# JDK installiert aber der Befehl "javac" funktionie



## The-Rat (28. Mai 2008)

Hey Leute!
Bin neu hier! 






Ja und ich habe das Problem, dass ich das JDK installiert habe, aber der Befehl "javac" funktioniert trotzdem nicht...

Kommt mir aber bitte nicht mit irgendwelchen Fachbegriffen oder so... bin totaler Anfäger, der gerade sein erstes Tutorial durchmacht und dabei schon Probleme hat...   

Schonmal Danke im Vorraus!!


- The-Rat


----------



## Der Müde Joe (28. Mai 2008)

ist JAVA_HOME gesetzt?

siehe hier
http://confluence.atlassian.com/display/DOC/Setting+the+JAVA_HOME+Variable+in+Windows

funktioniert javac unter:

C:\hierInstalliert\jdkXY\bin\javac.exe

XP?


----------



## The-Rat (28. Mai 2008)

Also:
erstmal danke für die schnelle Antwort...  :toll: 

ok das JAVA_HOME setzen funktioniert irgendwie nicht...
Also die Anleitung
(http://confluence.atlassian.com/display/DOC/Setting+the+JAVA_HOME+Variable+in+Windows)
ist ja ziemlich einfach, aber dieses Menü gibts bei mir SO gar nicht... oder was hab ich da falsch verstanden?

Ich mache rechtsklick auf Computer (Arbeitsplatz) und dann auf Eigenschaften.
Doch das Menü das sich dann öffnet ist total anders...
Das heißt:
Ich hab nur 4 Tabs und nicht 8 wie in dem Bild...


Achja: Ich hab Windows Vista.


- The-Rat


----------



## Der Müde Joe (28. Mai 2008)

ok..Vista hab ich nicht und kenn ich nicht wirklich...
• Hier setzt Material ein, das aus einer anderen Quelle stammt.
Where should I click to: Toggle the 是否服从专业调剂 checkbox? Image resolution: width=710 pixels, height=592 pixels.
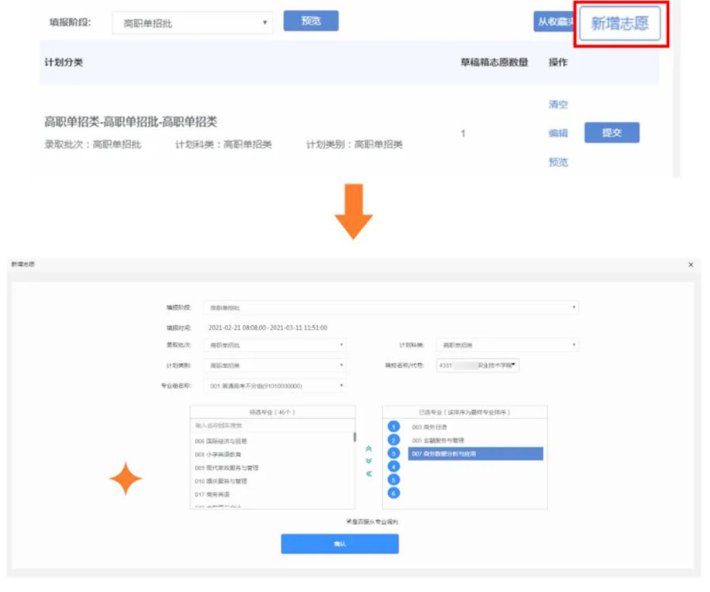coord(347,521)
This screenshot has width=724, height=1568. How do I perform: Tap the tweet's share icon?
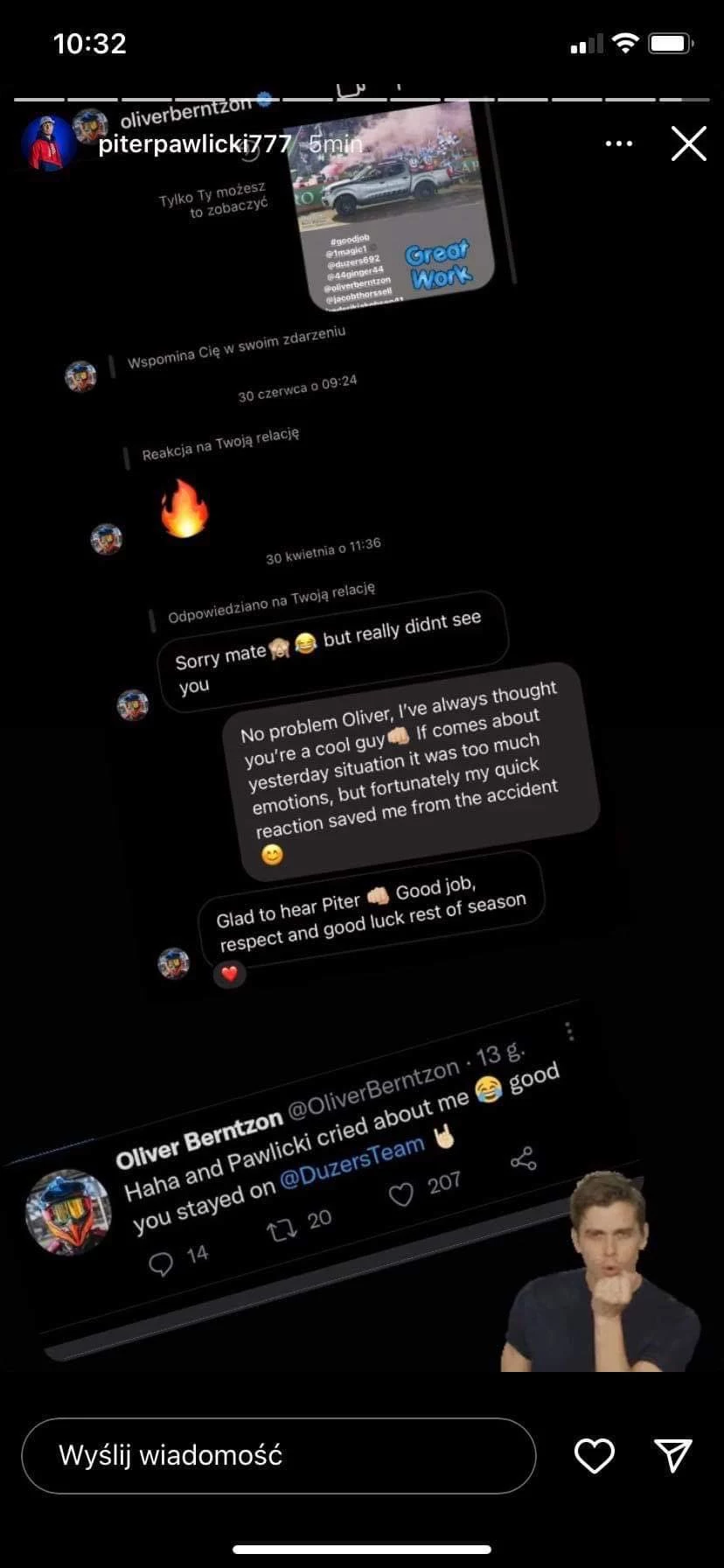523,1160
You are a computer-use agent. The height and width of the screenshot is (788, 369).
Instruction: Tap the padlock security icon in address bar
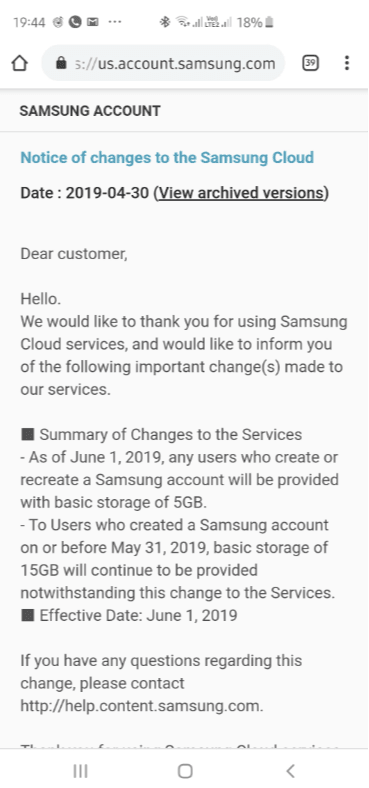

aber vielleicht hilft dir dies hier:
Windows Vista	'Windows-Taste + Pause' | 'Erweiterte Systemeinstellungen' | Reiter 'Erweitert' | 'Umgebungsvariablen...')

von
http://www.torsten-horn.de/techdocs/java-install.htm#InstallationUnterWindows


----------



## zero-2-one (28. Mai 2008)

Start/Systemsteuerung/System/Erweiterte Systemeinstellungen/

da unter dem Tab "Erweitert" auf "Umgebungsvariablen..." klicken

und dann in dem unteren Feld die Variable "Path" bearbeiten, indem du hinter das ganze Zeug das schon dasteht einfach

";C:\Java\jdk1.6.0_05\bin"

hintendran hängst. Es kann natürlich sein, dass du dein Java wo anders hin installiert hast, dann musst du das halt etwas anpassen 

edit: ok, da war wer schneller...


----------



## The-Rat (29. Mai 2008)

jo Danke
funktioniert...
 :toll:  :toll:  :toll:  :toll:  :toll:


----------